Data Protection and Data Security: Together at Last?

Anyone who has been around the corporate data center for a couple of decades has probably grown accustomed to seeing separate disciplines and/or departments for data protection/disaster recovery planning and information security.  Such a distinction has deep historical roots, but one must wonder whether it still makes any sense.

Data protection is part of disaster recovery planning (or business continuity planning if you prefer), which is a set of strategies and processes for preventing avoidable "disasters" (unplanned interruption events) and for minimizing the impact of disasters that cannot be prevented.  Data protection is central to DR because, aside from personnel, data is a unique corporate asset that cannot be replaced.  The only way to protect data is a strategy of redundancy:  make a copy and store the copy sufficiently distant from the original so that the same disaster event cannot destroy both the original and the copy.

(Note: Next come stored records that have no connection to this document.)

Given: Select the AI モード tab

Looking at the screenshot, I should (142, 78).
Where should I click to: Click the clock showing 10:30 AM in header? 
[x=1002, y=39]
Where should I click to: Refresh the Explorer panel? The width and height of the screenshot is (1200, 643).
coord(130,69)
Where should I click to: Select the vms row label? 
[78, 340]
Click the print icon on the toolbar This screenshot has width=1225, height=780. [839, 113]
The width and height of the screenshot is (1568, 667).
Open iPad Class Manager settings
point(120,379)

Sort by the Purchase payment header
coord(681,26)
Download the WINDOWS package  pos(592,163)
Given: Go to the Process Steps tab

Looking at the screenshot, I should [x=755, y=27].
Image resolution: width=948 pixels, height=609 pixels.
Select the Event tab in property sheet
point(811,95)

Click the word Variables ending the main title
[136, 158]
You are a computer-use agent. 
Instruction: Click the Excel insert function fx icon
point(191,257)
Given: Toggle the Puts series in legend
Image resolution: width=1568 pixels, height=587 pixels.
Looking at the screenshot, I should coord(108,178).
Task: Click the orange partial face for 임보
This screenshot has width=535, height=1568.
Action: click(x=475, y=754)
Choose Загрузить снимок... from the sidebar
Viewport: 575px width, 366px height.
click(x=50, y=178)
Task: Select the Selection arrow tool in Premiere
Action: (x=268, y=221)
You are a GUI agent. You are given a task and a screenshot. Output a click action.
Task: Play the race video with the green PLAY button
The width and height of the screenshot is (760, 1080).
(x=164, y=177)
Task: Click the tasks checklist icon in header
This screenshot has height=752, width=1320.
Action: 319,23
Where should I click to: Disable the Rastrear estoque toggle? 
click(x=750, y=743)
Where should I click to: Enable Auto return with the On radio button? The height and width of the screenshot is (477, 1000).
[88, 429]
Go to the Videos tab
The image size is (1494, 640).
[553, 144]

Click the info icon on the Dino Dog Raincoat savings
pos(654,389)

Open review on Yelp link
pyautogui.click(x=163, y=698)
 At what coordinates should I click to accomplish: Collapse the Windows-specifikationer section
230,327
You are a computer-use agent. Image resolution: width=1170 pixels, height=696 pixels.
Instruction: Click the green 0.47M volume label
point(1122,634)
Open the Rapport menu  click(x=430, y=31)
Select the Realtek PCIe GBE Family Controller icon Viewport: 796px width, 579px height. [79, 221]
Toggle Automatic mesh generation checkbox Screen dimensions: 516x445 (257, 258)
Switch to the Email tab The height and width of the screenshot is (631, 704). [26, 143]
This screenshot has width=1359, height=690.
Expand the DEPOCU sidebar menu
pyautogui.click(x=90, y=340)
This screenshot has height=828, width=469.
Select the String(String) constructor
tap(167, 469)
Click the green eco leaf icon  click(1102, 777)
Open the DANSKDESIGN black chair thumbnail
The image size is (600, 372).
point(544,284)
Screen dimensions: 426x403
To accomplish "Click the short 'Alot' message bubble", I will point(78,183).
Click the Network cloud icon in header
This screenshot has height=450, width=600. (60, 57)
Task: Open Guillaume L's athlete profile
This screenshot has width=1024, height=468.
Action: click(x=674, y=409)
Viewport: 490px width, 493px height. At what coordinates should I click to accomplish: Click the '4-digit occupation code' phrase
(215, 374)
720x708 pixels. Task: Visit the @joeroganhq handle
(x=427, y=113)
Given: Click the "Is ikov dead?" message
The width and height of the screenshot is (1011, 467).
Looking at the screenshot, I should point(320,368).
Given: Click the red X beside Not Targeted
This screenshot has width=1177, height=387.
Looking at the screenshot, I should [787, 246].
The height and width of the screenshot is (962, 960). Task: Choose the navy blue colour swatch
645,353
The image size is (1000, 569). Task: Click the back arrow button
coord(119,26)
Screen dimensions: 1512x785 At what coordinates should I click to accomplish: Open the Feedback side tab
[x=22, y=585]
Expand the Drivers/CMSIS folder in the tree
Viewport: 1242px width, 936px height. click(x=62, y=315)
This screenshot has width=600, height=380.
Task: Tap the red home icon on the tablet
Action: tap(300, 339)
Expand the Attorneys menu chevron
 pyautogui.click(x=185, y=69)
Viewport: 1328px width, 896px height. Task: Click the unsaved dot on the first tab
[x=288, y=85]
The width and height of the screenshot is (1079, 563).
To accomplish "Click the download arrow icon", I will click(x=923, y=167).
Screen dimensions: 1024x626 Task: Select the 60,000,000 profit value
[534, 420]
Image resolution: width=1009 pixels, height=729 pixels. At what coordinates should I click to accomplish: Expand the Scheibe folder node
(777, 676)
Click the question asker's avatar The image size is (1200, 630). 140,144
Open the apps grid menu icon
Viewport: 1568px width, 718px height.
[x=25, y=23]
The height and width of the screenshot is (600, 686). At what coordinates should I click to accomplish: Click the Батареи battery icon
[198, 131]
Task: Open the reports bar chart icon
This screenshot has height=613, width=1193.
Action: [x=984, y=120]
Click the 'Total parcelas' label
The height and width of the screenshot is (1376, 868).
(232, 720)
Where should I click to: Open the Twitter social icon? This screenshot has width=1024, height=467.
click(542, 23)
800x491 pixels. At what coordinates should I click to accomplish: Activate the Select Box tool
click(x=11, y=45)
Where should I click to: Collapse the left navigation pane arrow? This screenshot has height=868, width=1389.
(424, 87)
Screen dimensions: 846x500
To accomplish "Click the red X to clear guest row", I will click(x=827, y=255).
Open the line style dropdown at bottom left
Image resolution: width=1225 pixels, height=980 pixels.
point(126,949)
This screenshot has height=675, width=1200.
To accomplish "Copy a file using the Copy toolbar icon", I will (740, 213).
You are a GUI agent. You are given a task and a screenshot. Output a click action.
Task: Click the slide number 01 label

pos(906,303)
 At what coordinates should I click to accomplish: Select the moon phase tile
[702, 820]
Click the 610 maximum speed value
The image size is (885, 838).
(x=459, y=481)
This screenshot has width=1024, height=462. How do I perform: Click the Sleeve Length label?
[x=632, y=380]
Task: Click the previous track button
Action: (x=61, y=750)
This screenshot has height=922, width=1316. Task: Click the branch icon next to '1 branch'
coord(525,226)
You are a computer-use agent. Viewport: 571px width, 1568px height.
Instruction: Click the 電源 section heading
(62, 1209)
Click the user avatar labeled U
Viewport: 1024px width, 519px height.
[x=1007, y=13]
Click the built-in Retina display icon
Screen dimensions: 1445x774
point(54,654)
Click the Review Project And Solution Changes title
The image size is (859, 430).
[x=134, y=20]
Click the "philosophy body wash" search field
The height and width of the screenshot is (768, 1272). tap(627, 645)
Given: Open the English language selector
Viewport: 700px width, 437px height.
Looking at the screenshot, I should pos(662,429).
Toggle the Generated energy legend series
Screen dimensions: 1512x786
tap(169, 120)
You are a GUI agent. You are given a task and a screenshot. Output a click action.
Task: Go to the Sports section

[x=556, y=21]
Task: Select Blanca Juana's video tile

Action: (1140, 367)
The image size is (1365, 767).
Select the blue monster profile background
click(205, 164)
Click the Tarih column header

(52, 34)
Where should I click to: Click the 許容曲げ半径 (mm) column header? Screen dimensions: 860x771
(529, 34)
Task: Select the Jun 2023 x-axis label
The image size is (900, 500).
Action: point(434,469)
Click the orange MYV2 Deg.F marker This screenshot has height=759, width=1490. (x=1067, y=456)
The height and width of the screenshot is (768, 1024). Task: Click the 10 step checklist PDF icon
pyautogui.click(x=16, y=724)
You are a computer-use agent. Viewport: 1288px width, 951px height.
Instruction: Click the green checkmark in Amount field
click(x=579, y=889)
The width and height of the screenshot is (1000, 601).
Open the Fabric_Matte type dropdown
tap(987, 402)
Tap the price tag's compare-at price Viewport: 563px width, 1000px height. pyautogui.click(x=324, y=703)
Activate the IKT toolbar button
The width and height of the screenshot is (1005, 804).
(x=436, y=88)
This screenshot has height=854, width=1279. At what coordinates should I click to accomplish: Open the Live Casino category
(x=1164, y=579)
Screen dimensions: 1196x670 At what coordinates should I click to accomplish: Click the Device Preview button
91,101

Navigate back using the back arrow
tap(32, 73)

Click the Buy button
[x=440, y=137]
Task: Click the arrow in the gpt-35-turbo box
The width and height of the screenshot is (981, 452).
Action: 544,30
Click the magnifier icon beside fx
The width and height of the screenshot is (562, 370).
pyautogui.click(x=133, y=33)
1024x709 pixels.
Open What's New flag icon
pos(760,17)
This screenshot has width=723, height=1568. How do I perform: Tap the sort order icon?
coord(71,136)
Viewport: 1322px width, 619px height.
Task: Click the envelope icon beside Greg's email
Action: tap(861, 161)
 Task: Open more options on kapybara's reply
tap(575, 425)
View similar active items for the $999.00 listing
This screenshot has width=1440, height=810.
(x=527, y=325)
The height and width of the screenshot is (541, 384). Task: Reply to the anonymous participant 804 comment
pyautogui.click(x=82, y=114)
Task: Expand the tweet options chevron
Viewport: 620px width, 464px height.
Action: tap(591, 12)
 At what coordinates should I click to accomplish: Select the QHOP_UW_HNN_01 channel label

In addition to disaster avoidance and data protection, a good DR capability also includes provisions for application, network and user recoveries, plus processes for testing, training and change management.  DMI provides a data protection/disaster recovery planning course and certification (Certified Data Protection Specialist or CDPS), by the way, if you are assigned the planning task and need some guidance.

Information security planning is very similar to DR planning.  Structurally, it aims to protect mission critical business processes and data assets, but it uses a number of interlocking strategies that are unique to security. 


Infosec has developed its own vocabulary and its own set of strategies for securing applications, networks and facility perimeter and endpoints, and of course, data assets.  Then, these strategies are supplemented by processes for active monitoring and periodic review to ensure that security provisions are keeping data private.

There is usually very little communication between the DR folks and the Infosec folks, except when DR needs to be concerned about recovering data that may be encrypted, or gaining access to an application or set of infrastructure in an emergency that is otherwise locked down by security's access control systems.  Conversely, the Infosec folks may only interact with the DR/data protection folks to ensure that continuous data protection capabilities are being deployed and leveraged to enable quick restore following a malware attack or a ransomware attack by "rewinding" data to a point before the attack occurred.

Both disciplines have much to learn from each other. DR, for example, has already flirted with nutty quantitative techniques for matching protection services to specific data given the threats to the organization, business unit, or infrastructure.  These quantitative methods, Single Loss Expectancy and Annual Loss Expectancy, were silly on their face and have been mostly abandoned by DR planners today.  The key problem with such techniques is that they require planners to have meaningful data regarding the probabilities of threat potentials being realized.  We have over 100 years of hurricane tracking data, but no one knew for sure when or where a hurricane was going to strike the US mainland in 2017.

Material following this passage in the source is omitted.